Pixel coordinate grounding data
-- Opening Marker --

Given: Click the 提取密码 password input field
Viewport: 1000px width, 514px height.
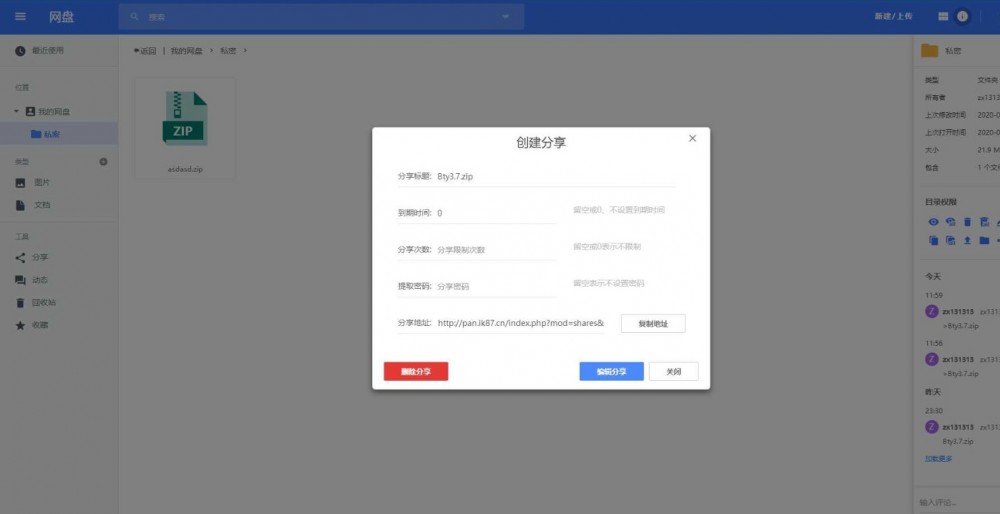Looking at the screenshot, I should (x=495, y=286).
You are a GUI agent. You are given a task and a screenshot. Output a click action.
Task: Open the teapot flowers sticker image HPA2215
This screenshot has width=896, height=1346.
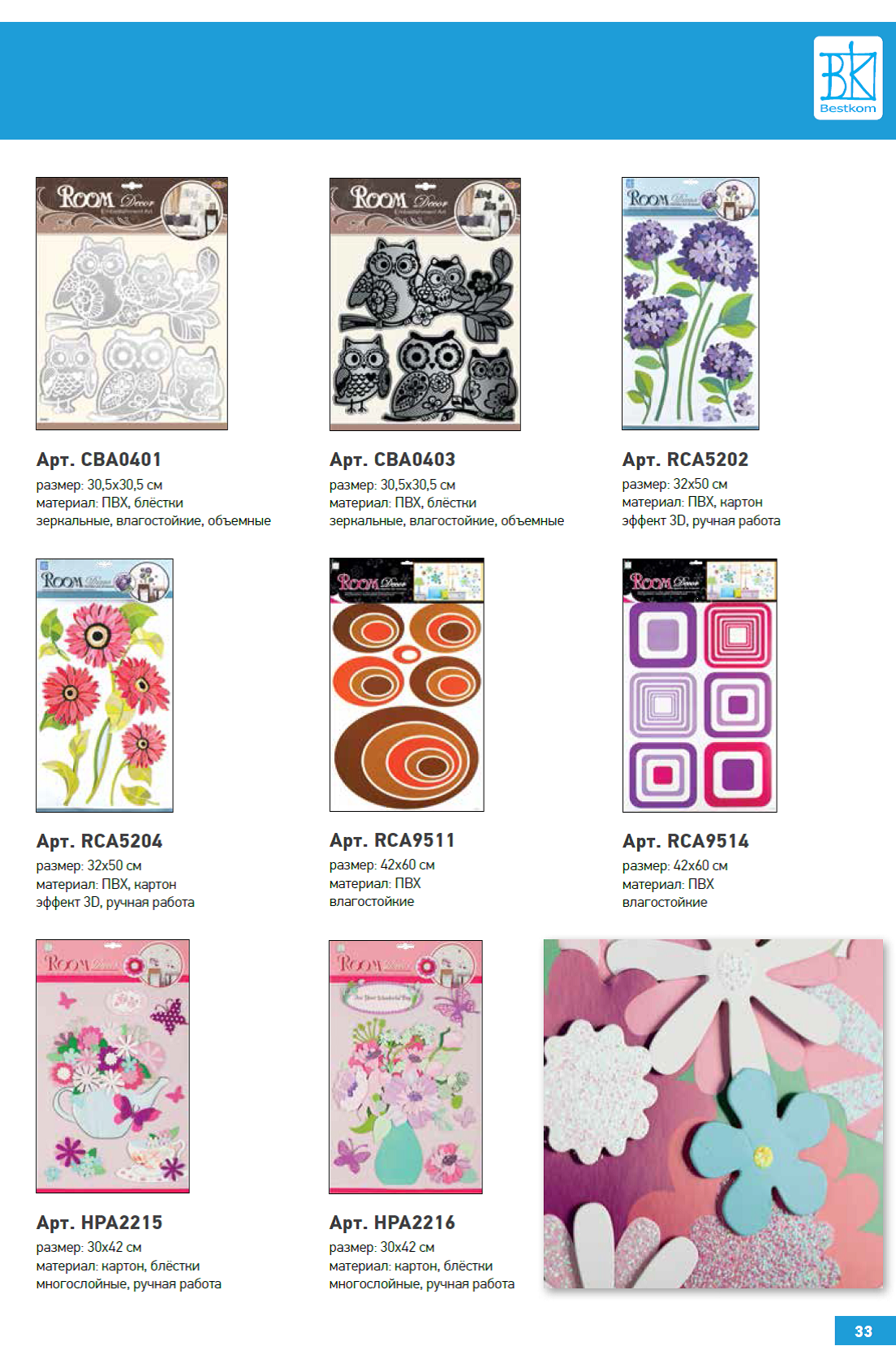pyautogui.click(x=113, y=1066)
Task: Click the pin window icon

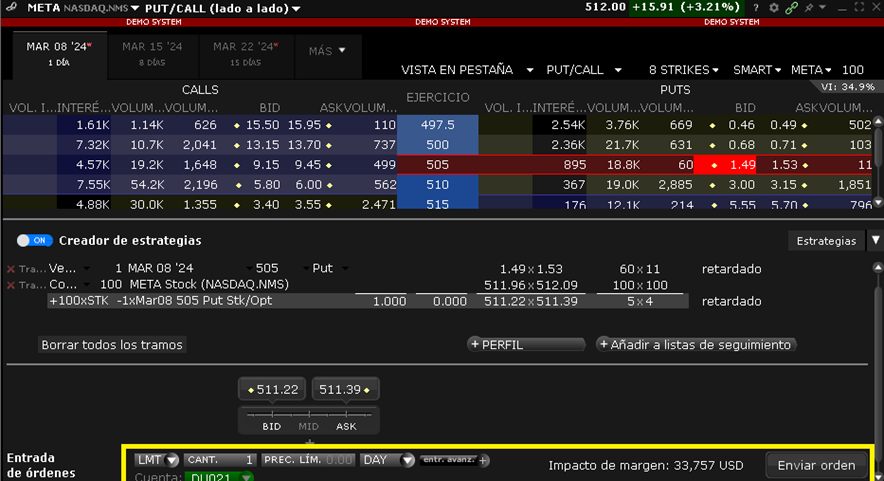Action: 807,8
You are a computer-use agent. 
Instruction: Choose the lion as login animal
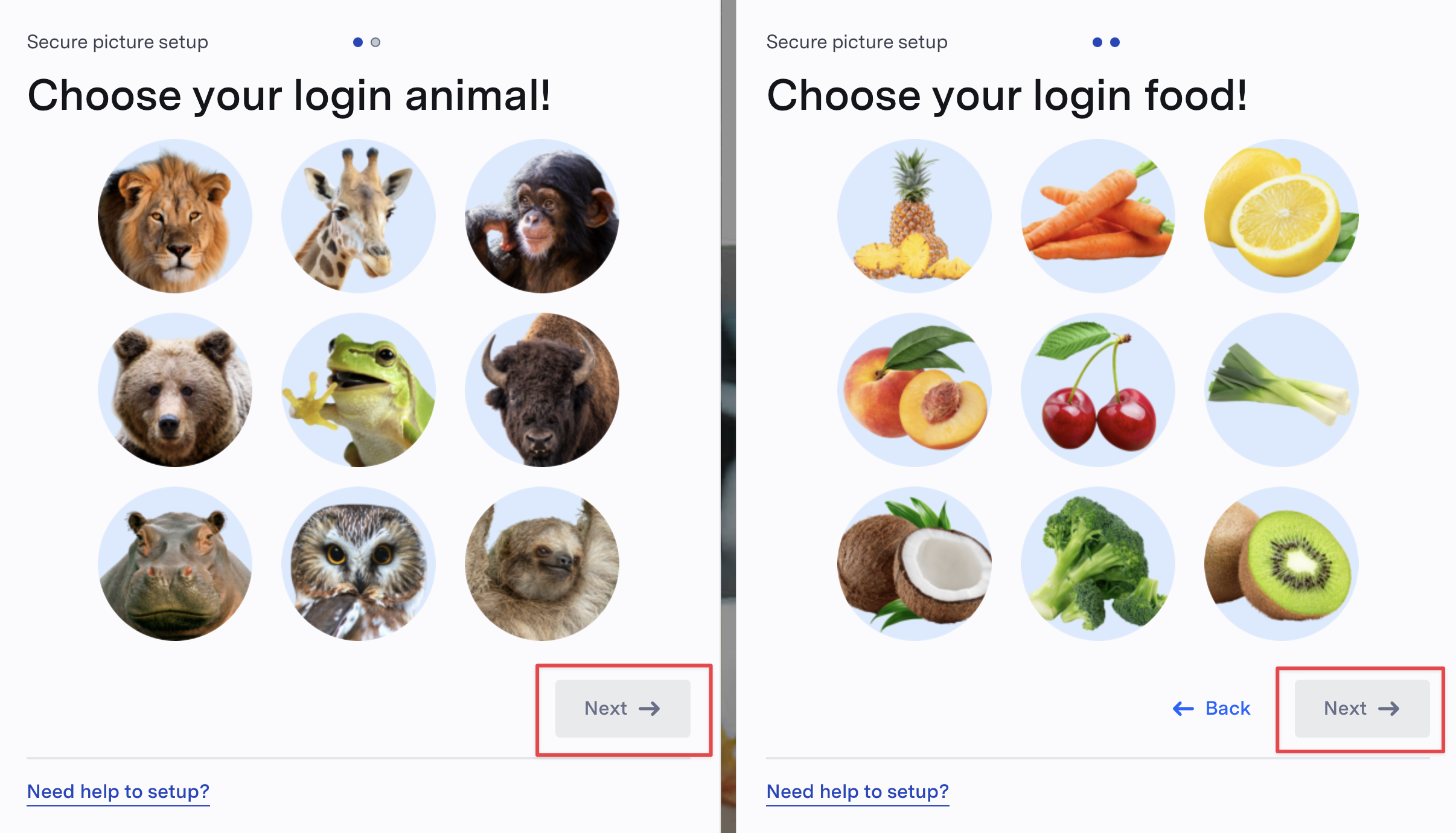coord(175,216)
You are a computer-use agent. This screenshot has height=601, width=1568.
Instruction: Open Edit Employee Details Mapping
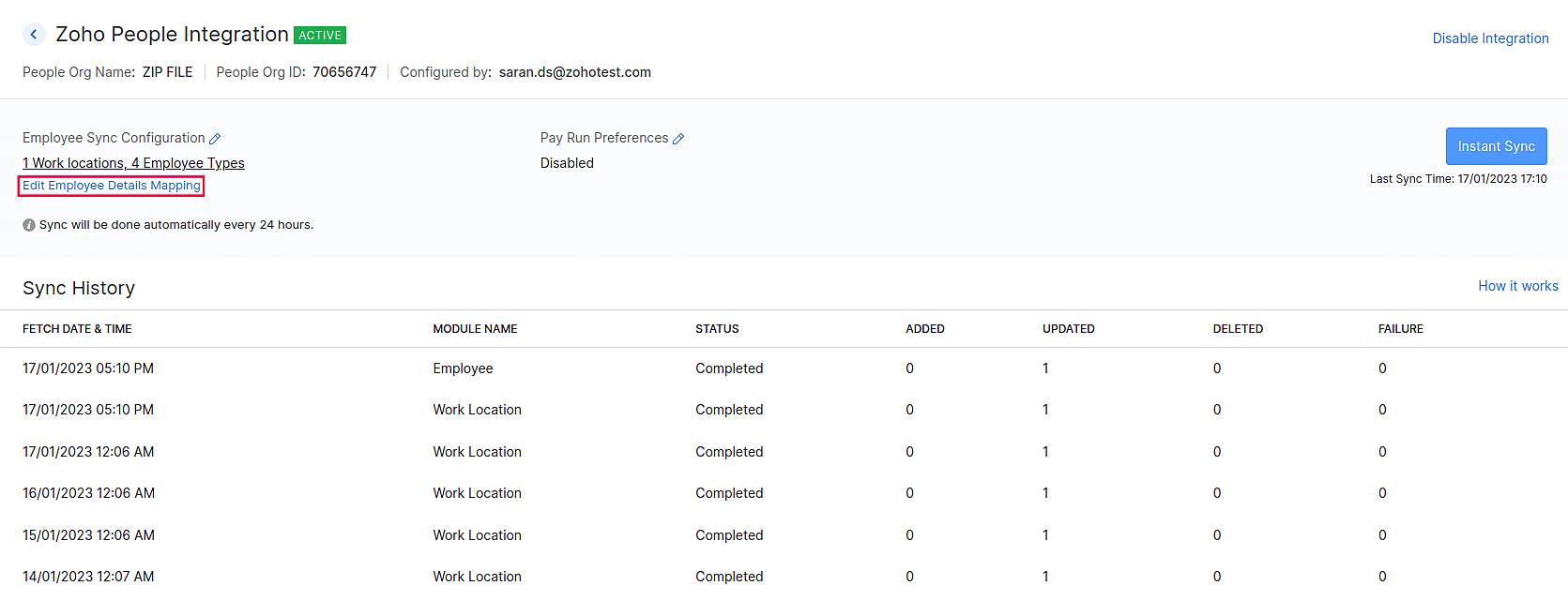[x=112, y=186]
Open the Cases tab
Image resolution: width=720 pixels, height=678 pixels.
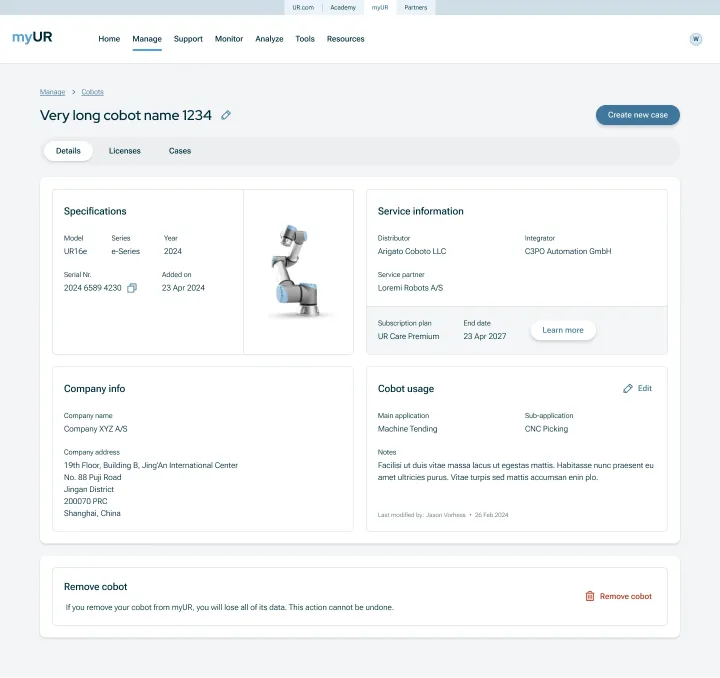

-- Closing Marker --

EXERCISE INSTRUCTIONS
Find every line above that includes the word "agent" and report only how many there are.

SOLVED PROBLEM
3